Sustained pandemics have awakened the growing need to select appropriate indoor ventilation strategies to create a healthy environment. Hence, this study experimentally evaluated the cross-infection control performance of different ventilation strategies, namely mixing ventilation with outlets installed in the bottom of the side wall (MV-BR) and at ceilings (MV-CR), stratum ventilation with outlets installed in the side wall (SV-SR) and at ceilings (SV-CR), interactive cascade ventilation with outlets installed in the side wall (ICV-SR) and at ceilings (ICV-CR).

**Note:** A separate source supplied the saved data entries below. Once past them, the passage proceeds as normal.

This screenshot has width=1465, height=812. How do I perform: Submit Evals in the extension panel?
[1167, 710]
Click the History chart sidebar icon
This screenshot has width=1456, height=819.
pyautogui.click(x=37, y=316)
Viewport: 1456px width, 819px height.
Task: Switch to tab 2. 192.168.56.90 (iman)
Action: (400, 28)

The supply air flow rate of the studied ventilation strategies remains the same (6.51 h−1) for fair comparison. The infection risk and maximum cumulative exposure are introduced as the evaluation indicators. The research results show that the mean infection risk in the respiratory zone of susceptible individuals who are standing in the sidewind directions of the infected people under ICV-SR has the lowest potential infection risk (Pi) value of 0.012, which is consistently lower than ICV-CR by 8.3%, MV-CR by 42%, MV-BR by 45%, SV-CR by 50%, and SV-SR by 55%, respectively. And the average max long-term exposure of MV-BR is 15.2% lower than MV-CR. Compared with SV-CR and ICV-CR, SV-SR and ICV-SR can also realize to reduce the max long-term exposure by 21.3% and 25%, respectively. The integrated scenario index calculation results demonstrate that ICV presents excellent cross-infection control performance than SV and MV, obtaining 53.5% and 61.2% lower cross-infection risk. The conclusions got from this study can provide guide for the design of indoor airflow organization with the epidemic normalizing.